Here is the question: “Why should I make a covenant? I am doing good things, I am involved. Aren’t I already doing the covenant?”

Great question.

It is definitely true that one can keep the spirit of the covenant without the “sign” of it. That is Paul’s whole argument in several of his letters. Circumcision of males was the main distinction that visibly made one a Jew and, by heritage, part of a special relationship (a covenant) with God. In Romans he says:

[Abraham] received circumcision as a sign, a seal of the righteousness that he had by faith while he was still uncircumcised. So then, he is the father of all who believe but have not been circumcised, in order that righteousness might be credited to them. (Romans 4:11)

In Galatians he makes the point again, twice!

For in Christ Jesus neither circumcision nor uncircumcision has any value. The only thing that counts is faith expressing itself through love. (Galatians 5:6)

Neither circumcision nor uncircumcision means anything; what counts is the new creation. (Galatians 6:13)
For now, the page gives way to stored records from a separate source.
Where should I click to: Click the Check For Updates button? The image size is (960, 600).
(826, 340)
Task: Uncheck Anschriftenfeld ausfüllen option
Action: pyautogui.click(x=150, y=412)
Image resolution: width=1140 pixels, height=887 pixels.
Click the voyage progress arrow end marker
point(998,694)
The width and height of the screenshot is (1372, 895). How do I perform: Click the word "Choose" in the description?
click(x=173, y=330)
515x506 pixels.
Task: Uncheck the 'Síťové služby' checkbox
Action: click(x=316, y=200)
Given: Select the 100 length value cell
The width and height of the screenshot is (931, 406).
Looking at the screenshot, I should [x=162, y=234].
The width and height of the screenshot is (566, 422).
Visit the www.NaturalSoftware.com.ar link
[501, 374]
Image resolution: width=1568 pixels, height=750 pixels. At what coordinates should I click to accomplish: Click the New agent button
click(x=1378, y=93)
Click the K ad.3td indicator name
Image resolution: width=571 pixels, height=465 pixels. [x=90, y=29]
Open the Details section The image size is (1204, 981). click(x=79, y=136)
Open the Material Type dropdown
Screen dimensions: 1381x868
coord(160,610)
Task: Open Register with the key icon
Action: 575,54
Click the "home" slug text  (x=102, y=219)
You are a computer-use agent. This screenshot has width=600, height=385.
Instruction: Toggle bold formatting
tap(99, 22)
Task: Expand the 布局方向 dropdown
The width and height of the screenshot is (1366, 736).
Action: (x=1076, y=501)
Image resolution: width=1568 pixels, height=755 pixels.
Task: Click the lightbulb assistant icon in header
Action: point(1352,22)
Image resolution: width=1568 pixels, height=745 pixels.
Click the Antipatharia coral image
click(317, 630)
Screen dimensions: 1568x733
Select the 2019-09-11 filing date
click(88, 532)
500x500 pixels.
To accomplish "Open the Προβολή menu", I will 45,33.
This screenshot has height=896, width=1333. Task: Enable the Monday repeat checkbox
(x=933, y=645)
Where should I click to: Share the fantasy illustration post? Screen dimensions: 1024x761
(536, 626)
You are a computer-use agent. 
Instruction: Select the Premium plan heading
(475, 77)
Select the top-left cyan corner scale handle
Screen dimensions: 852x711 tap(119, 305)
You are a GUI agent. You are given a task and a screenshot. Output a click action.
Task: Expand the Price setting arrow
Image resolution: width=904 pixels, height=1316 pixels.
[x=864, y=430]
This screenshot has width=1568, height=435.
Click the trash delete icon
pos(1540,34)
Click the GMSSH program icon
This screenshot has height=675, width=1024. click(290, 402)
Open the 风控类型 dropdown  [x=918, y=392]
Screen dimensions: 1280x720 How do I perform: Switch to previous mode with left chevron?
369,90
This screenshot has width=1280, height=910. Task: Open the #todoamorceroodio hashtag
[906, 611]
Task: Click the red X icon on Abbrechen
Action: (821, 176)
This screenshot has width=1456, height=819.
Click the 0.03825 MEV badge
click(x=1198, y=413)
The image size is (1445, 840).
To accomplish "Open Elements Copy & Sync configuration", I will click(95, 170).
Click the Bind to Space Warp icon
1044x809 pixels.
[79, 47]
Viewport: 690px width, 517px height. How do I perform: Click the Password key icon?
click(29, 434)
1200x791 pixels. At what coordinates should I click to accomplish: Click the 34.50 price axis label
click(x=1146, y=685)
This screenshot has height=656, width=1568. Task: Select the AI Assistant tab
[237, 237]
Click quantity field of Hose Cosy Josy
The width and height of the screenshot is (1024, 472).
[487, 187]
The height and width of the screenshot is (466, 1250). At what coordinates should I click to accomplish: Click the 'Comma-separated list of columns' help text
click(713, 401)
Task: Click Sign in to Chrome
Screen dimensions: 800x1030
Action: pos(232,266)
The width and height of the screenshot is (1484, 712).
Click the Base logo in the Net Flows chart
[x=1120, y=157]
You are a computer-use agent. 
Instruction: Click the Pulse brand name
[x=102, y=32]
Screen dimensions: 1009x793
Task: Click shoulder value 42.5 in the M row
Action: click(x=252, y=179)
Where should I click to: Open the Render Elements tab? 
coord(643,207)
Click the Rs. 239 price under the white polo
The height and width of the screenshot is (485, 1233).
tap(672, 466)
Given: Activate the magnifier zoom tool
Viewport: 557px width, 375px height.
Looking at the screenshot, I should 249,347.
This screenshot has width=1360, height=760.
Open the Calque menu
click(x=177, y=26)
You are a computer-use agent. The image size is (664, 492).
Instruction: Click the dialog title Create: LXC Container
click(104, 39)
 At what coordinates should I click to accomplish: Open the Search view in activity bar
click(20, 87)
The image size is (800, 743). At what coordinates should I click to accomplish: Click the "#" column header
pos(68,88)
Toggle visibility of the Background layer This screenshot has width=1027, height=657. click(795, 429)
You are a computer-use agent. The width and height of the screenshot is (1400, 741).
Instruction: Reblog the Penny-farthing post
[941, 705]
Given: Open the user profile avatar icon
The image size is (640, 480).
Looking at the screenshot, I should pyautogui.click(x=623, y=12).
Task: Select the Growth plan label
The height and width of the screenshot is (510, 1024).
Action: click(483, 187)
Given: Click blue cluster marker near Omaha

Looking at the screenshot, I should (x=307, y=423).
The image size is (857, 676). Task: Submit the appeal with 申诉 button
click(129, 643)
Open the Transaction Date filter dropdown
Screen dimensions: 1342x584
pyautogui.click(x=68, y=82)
If an argument for making a covenant with other Jesus followers was about fulfilling an obligation or keeping a law, I think Paul would be against it.

We are into the new covenant

This doesn’t mean that God is any less a covenant-making God. Not only is God fulfilling the covenant with Abraham in Jesus, the Lord is making a new covenant with everyone who will eat the bread of life and drink the cup of salvation. Paul reminds the non-Jews to whom he is writing:

Remember that formerly you who are Gentiles by birth and called “uncircumcised” by those who call themselves “the circumcision” (which is done in the body by human hands)— remember that at that time you were separate from Christ, excluded from citizenship in Israel and foreigners to the covenants of the promise, without hope and without God in the world. But now in Christ Jesus you who once were far away have been brought near by the blood of Christ. (Ephesians 2:11-13)

He obviously thinks this new covenant God is making has the same visible signs as in the past, only moreso – deeper and universal.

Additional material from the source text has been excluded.